* [GOAL OF THE EXERCISE] Leave the pictures out and quote every line from the start of the listing to the line with "This screenshot has height=330, width=1568.", inclusive.

* [DATASET]
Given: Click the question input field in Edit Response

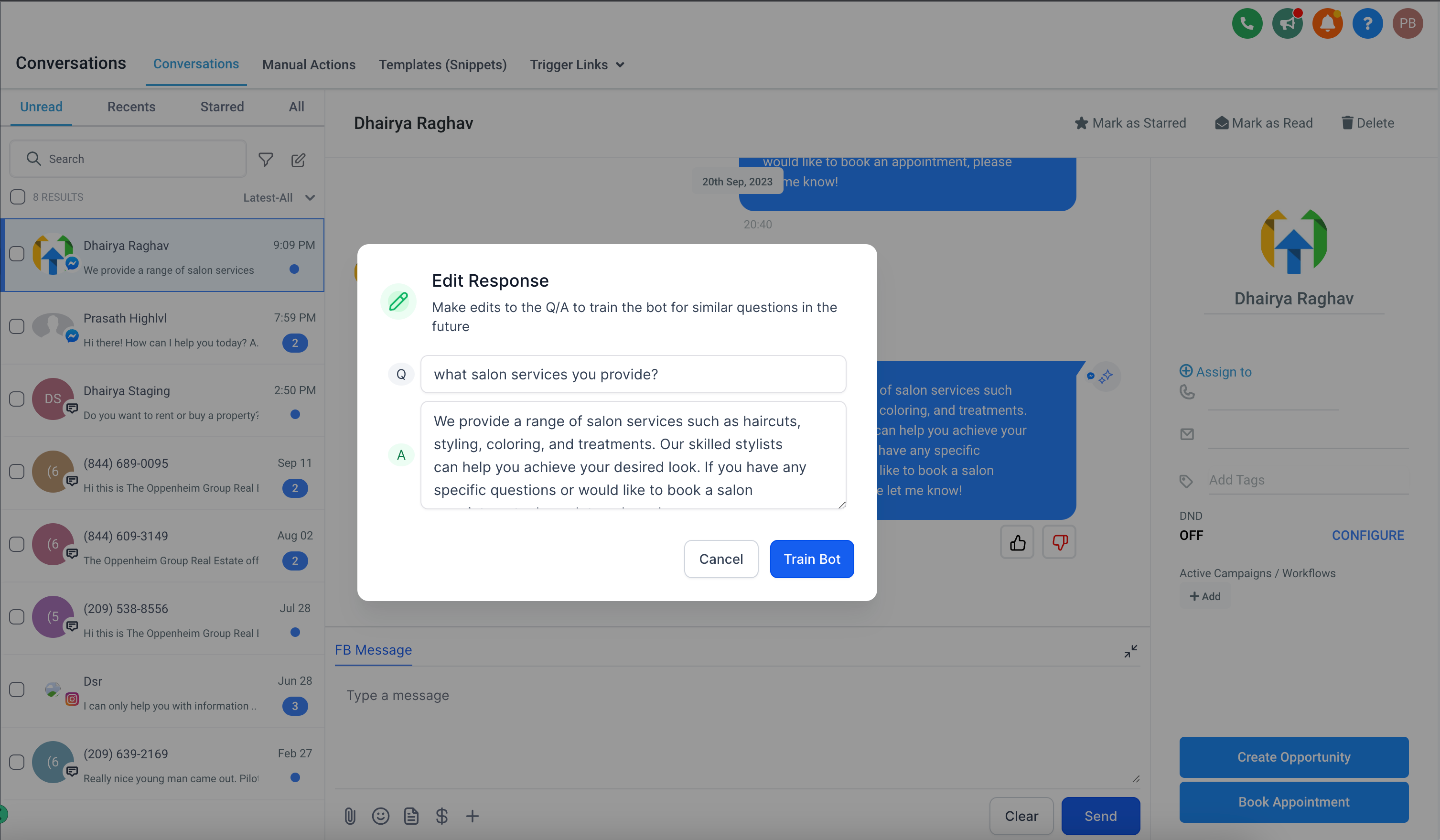Looking at the screenshot, I should click(x=633, y=374).
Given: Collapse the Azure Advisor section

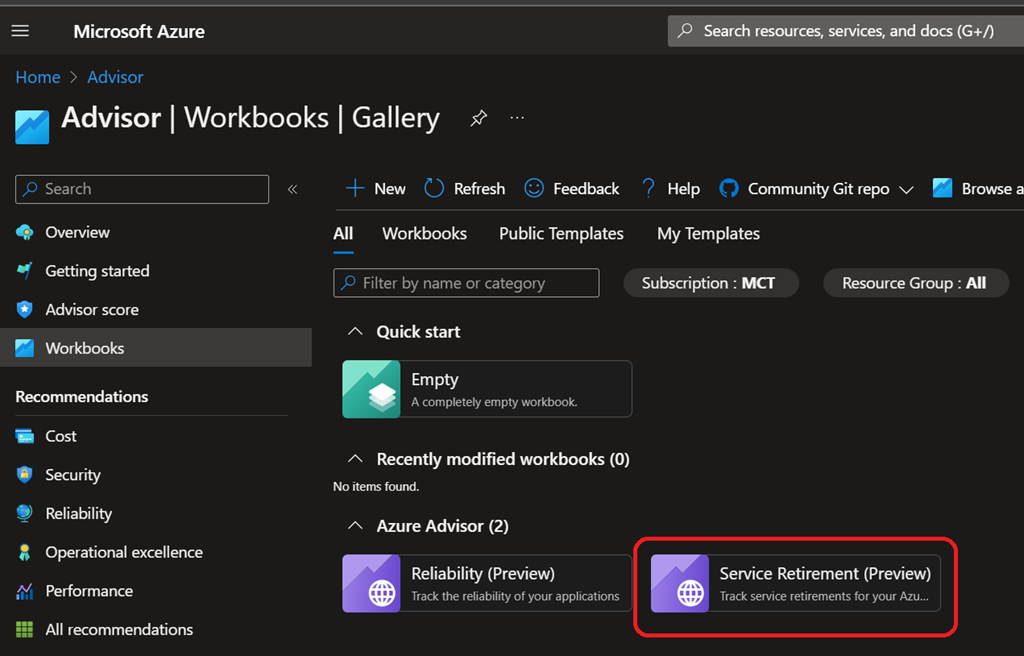Looking at the screenshot, I should 353,526.
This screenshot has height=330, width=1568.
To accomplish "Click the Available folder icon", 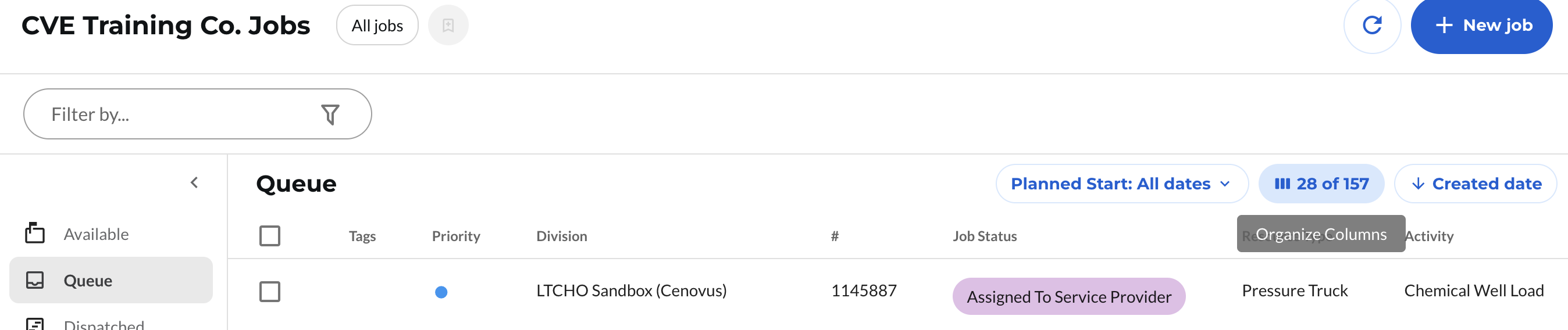I will coord(35,234).
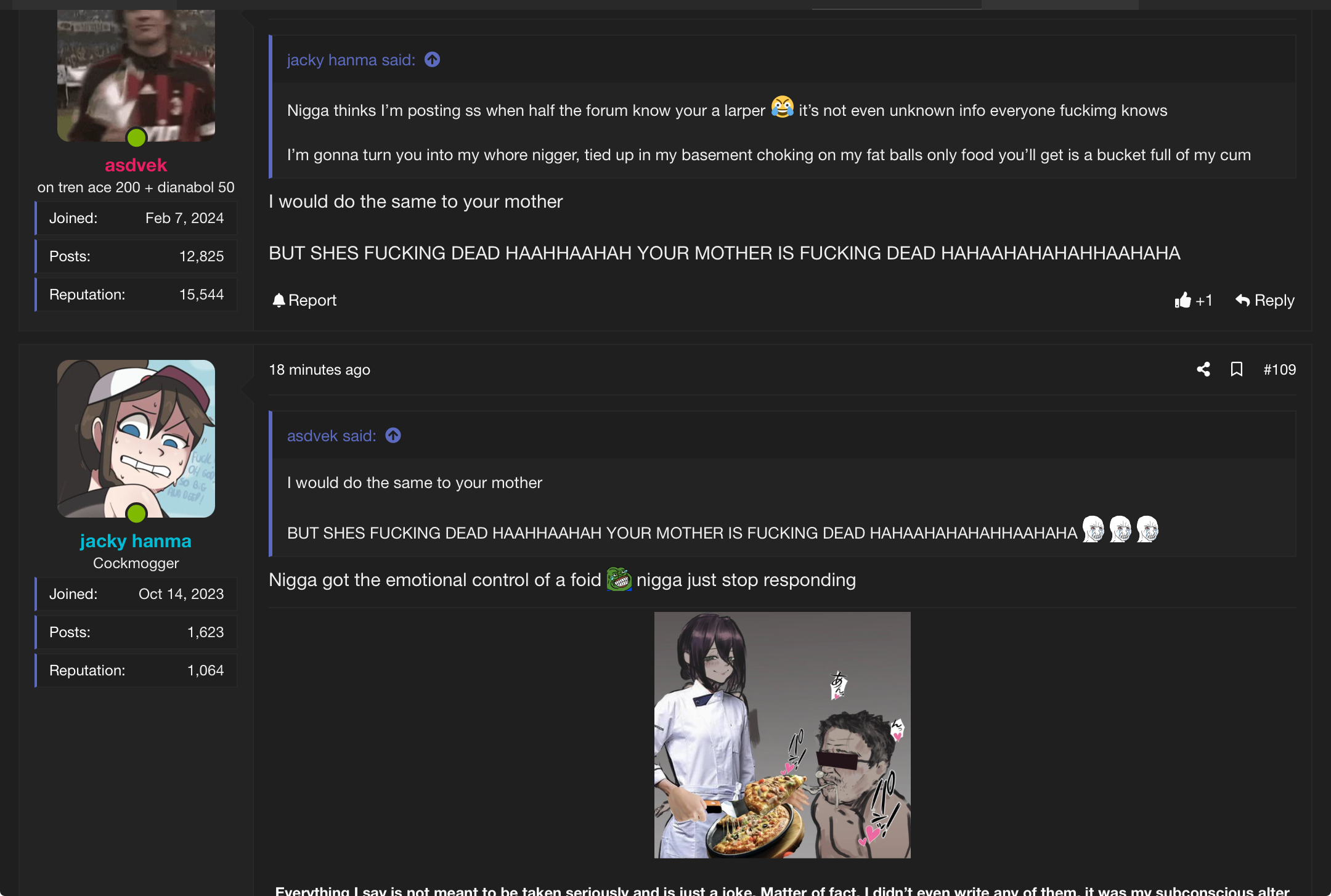
Task: Click the green pepe emoji in reply
Action: coord(619,579)
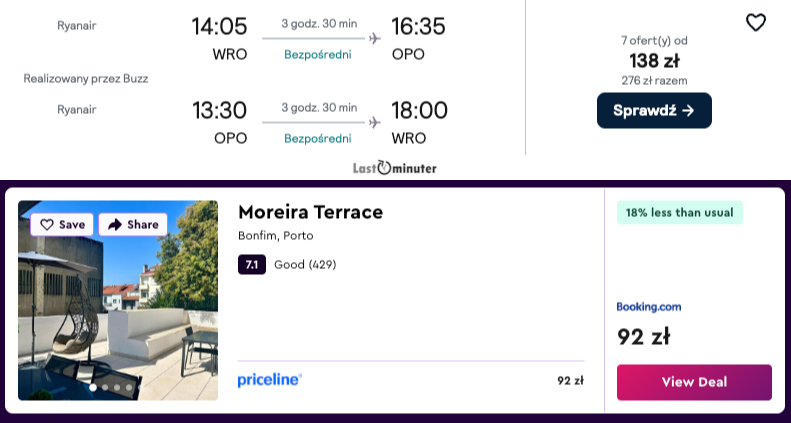Click the Lastminuter logo
Image resolution: width=791 pixels, height=423 pixels.
pos(395,168)
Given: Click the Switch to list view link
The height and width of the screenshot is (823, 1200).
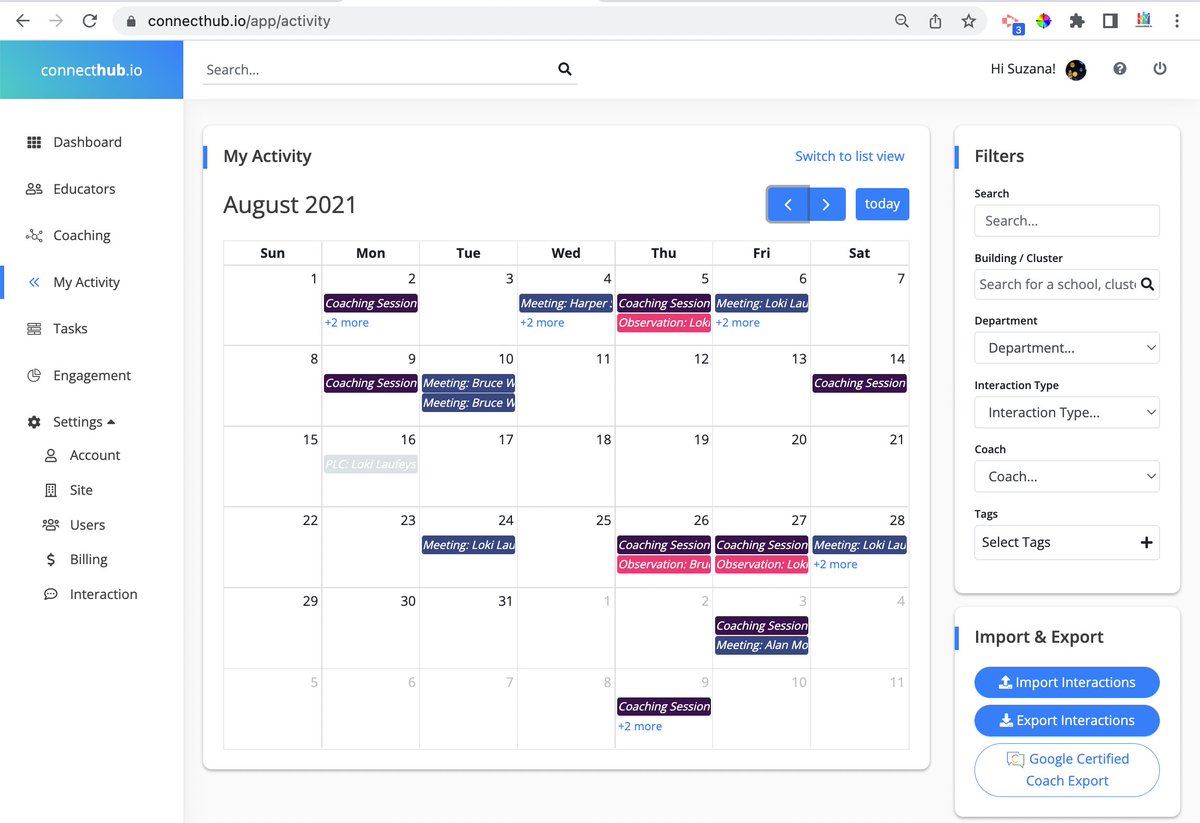Looking at the screenshot, I should tap(849, 156).
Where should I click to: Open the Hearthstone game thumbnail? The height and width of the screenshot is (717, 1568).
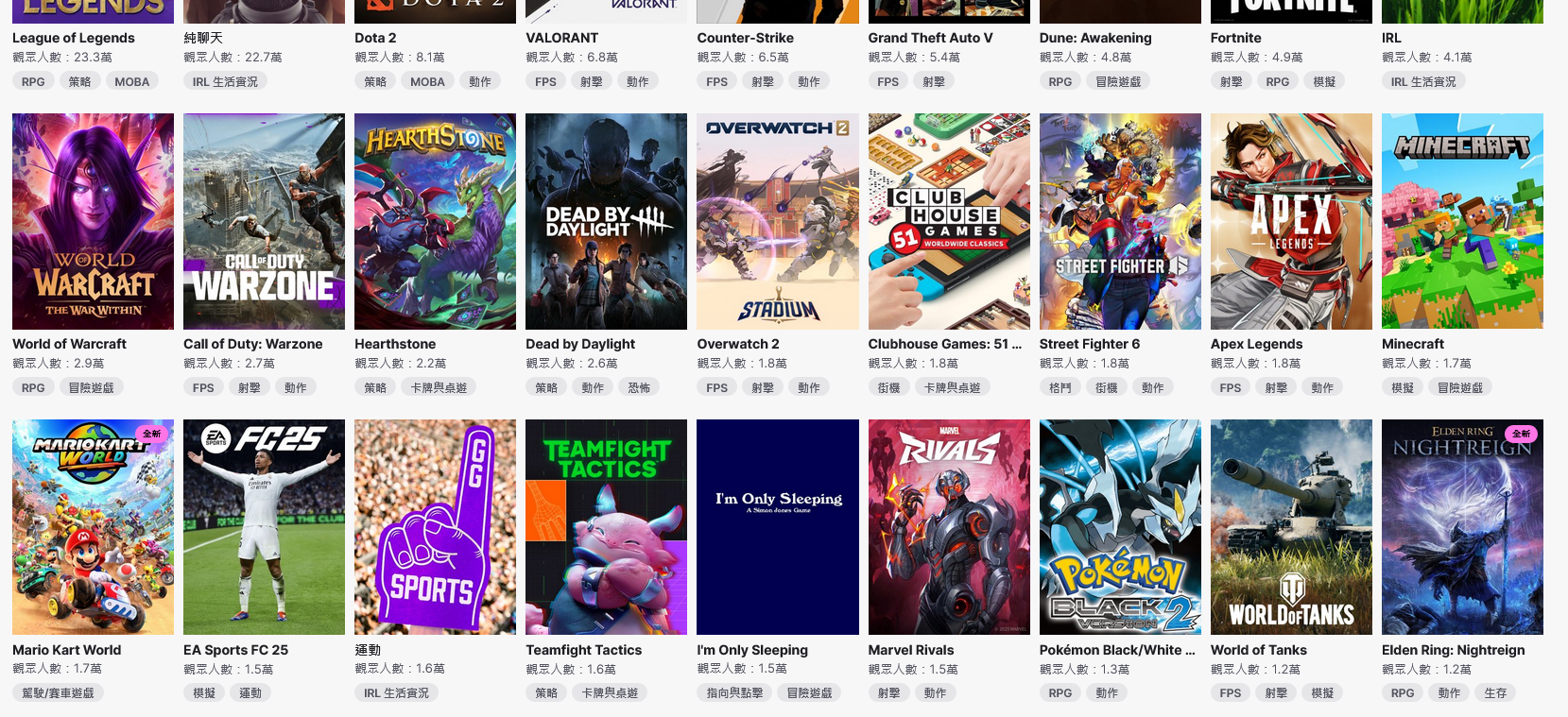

* [OUTPUT BELOW]
Given: Click the question input field in Edit Response

Looking at the screenshot, I should click(x=633, y=374).
Given: Collapse the Azure Advisor section

Looking at the screenshot, I should 353,526.
This screenshot has height=330, width=1568.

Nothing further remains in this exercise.